Dr Adrienne Flanagan
UCL Cancer Institute
Awarded: £250,000
The challenge
There has been little change in terms of improved survival of patients with sarcoma over the last 40 years. Sarcomas include about 70 different subtypes involving bone, muscle, fat, blood vessels and joints and represent 2% of all cancers, presenting across all age groups. Like other cancers, sarcoma is caused by changes in our genetic code, much like spelling errors in the instructions for our genetic make-up. Such alterations can be detected by reading the DNA in a patient’s tumour and comparing it with DNA from their healthy tissues. Since publication of the first human genome in 2003, sequencing of the genetic code of thousands of different cancers has revolutionised our understanding of disease, and in some cases the treatments for specific tumours, a small number of which are sarcomas. These advances stimulated the UK Government to initiate the 100,000 Genomes Project, a huge piece of work which involved sequencing 50,000 genomes from patients with cancer, with the aim of improving healthcare through the development of personalised medicine.

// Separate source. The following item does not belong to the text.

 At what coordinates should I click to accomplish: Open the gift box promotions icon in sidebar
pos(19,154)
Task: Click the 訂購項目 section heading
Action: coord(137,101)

How will this project tackle this challenge?
Approximately 1000 patients with sarcoma were recruited to the project by the end of 2018. In response to this scientists with expertise in data analysis and clinicians with expertise in sarcoma have come together to form the Sarcoma Genomics England Clinical Interpretation Partnership (GeCIP).
GeCIP will undertake research on this unique resource of genomic and clinical data, with the aim of developing personalised medicine for patients with sarcoma. The data produced by the work will be made available to a wide range of researchers for future projects, and a cohesive multidisciplinary UK-wide sarcoma network will be build. This network will be extended globally, with patient input, to facilitate future clinical trials, research and education.
What this means for people affected by sarcoma
This project takes the data collected as part of the UK Government’s 100,000 Genomes Project and lays out the blueprint for how this data can be harnessed by research to work towards personalised treatment for sarcoma patients. This is a large scale piece of work being undertaken by a huge team of researchers from all over the UK. It will create a major step forward in sarcoma research. A collaboration on this scale, working towards one patient-orientated goal is a demonstration of science at its strongest.
Once the ground work of processing and cataloguing the data is done, for the first time researchers will be able to study the evolution and variation in genetic mutations in sarcoma, which will lead to great insights into the development of resistance and disease progression. Moreover, the comprehensive cataloguing of genetic alterations in sarcoma will be a critical resource which will allow chemists and pharmacologists to develop new drug development strategies.
A collaboration on this scale, working towards one patient-orientated goal is a demonstration of science at its strongest.